*TASK GOAL*. Rename "Screen dimensions" to "Display size" wherever it occurs in the records below, and leave every other part of the lines unchanged.

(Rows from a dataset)

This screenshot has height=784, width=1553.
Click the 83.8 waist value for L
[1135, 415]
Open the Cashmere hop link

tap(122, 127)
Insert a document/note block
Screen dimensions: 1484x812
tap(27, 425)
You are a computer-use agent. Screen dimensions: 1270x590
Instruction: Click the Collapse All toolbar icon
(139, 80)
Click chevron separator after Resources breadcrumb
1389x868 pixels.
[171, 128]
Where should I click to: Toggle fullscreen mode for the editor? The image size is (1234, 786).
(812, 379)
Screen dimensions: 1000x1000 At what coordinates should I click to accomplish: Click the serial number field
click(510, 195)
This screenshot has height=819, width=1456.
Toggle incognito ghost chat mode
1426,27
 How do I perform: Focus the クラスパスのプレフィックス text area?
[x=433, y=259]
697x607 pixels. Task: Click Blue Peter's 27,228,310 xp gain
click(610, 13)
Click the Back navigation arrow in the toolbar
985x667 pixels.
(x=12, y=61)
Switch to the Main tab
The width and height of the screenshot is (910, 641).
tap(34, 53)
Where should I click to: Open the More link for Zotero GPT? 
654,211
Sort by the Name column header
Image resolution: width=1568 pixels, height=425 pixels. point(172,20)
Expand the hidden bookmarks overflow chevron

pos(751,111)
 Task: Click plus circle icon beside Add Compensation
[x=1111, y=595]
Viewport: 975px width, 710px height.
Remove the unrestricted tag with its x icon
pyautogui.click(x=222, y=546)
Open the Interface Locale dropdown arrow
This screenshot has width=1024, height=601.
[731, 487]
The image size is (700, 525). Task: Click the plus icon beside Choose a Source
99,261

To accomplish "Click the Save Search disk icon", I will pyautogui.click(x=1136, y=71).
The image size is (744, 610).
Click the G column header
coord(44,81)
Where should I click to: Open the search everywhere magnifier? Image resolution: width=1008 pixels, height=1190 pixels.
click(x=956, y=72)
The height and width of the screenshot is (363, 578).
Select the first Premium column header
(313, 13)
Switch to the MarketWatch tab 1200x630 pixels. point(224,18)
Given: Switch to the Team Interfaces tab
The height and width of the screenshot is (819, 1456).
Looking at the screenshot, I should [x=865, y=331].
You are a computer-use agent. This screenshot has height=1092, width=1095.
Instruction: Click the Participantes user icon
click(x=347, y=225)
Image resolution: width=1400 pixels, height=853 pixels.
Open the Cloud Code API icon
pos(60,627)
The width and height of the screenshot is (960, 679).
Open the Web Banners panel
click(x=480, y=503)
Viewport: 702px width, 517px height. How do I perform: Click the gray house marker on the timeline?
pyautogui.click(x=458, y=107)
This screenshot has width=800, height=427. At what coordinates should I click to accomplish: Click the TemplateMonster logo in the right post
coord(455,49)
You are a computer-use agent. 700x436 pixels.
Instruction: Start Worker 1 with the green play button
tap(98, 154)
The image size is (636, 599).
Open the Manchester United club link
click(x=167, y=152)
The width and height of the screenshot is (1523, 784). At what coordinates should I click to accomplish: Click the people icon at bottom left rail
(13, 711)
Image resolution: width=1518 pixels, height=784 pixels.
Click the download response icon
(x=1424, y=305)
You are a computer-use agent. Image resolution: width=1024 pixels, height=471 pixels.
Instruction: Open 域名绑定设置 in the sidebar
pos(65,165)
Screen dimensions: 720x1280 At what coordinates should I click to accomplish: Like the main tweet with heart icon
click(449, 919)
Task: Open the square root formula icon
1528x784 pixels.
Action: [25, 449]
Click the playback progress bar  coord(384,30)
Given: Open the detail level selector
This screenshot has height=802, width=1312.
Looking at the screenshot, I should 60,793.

*THE COMPLETED TASK*.
This screenshot has height=784, width=1553.
Click the 83.8 waist value for L
[1135, 415]
Open the Cashmere hop link

tap(122, 127)
Insert a document/note block
Display size: 1484x812
tap(27, 425)
You are a computer-use agent. Display size: 1270x590
Instruction: Click the Collapse All toolbar icon
(139, 80)
Click chevron separator after Resources breadcrumb
1389x868 pixels.
[171, 128]
Where should I click to: Toggle fullscreen mode for the editor? The image size is (1234, 786).
(812, 379)
Display size: 1000x1000 At what coordinates should I click to accomplish: Click the serial number field
click(510, 195)
This screenshot has height=819, width=1456.
Toggle incognito ghost chat mode
1426,27
 How do I perform: Focus the クラスパスのプレフィックス text area?
[x=433, y=259]
697x607 pixels. Task: Click Blue Peter's 27,228,310 xp gain
click(610, 13)
Click the Back navigation arrow in the toolbar
985x667 pixels.
(x=12, y=61)
Switch to the Main tab
The width and height of the screenshot is (910, 641).
tap(34, 53)
Where should I click to: Open the More link for Zotero GPT? 
654,211
Sort by the Name column header
Image resolution: width=1568 pixels, height=425 pixels. point(172,20)
Expand the hidden bookmarks overflow chevron

pos(751,111)
 Task: Click plus circle icon beside Add Compensation
[x=1111, y=595]
Viewport: 975px width, 710px height.
Remove the unrestricted tag with its x icon
pyautogui.click(x=222, y=546)
Open the Interface Locale dropdown arrow
This screenshot has width=1024, height=601.
[731, 487]
The image size is (700, 525). Task: Click the plus icon beside Choose a Source
99,261

To accomplish "Click the Save Search disk icon", I will pyautogui.click(x=1136, y=71).
The image size is (744, 610).
Click the G column header
coord(44,81)
Where should I click to: Open the search everywhere magnifier? Image resolution: width=1008 pixels, height=1190 pixels.
click(x=956, y=72)
The height and width of the screenshot is (363, 578).
Select the first Premium column header
(313, 13)
Switch to the MarketWatch tab 1200x630 pixels. point(224,18)
Given: Switch to the Team Interfaces tab
The height and width of the screenshot is (819, 1456).
Looking at the screenshot, I should [x=865, y=331].
You are a computer-use agent. This screenshot has height=1092, width=1095.
Instruction: Click the Participantes user icon
click(x=347, y=225)
Image resolution: width=1400 pixels, height=853 pixels.
Open the Cloud Code API icon
pos(60,627)
The width and height of the screenshot is (960, 679).
Open the Web Banners panel
click(x=480, y=503)
Viewport: 702px width, 517px height. How do I perform: Click the gray house marker on the timeline?
pyautogui.click(x=458, y=107)
This screenshot has width=800, height=427. At what coordinates should I click to accomplish: Click the TemplateMonster logo in the right post
coord(455,49)
You are a computer-use agent. 700x436 pixels.
Instruction: Start Worker 1 with the green play button
tap(98, 154)
The image size is (636, 599).
Open the Manchester United club link
click(x=167, y=152)
The width and height of the screenshot is (1523, 784). At what coordinates should I click to accomplish: Click the people icon at bottom left rail
(13, 711)
Image resolution: width=1518 pixels, height=784 pixels.
Click the download response icon
(x=1424, y=305)
You are a computer-use agent. Image resolution: width=1024 pixels, height=471 pixels.
Instruction: Open 域名绑定设置 in the sidebar
pos(65,165)
Display size: 720x1280 At what coordinates should I click to accomplish: Like the main tweet with heart icon
click(449, 919)
Task: Open the square root formula icon
1528x784 pixels.
Action: [25, 449]
Click the playback progress bar  coord(384,30)
Given: Open the detail level selector
This screenshot has height=802, width=1312.
Looking at the screenshot, I should 60,793.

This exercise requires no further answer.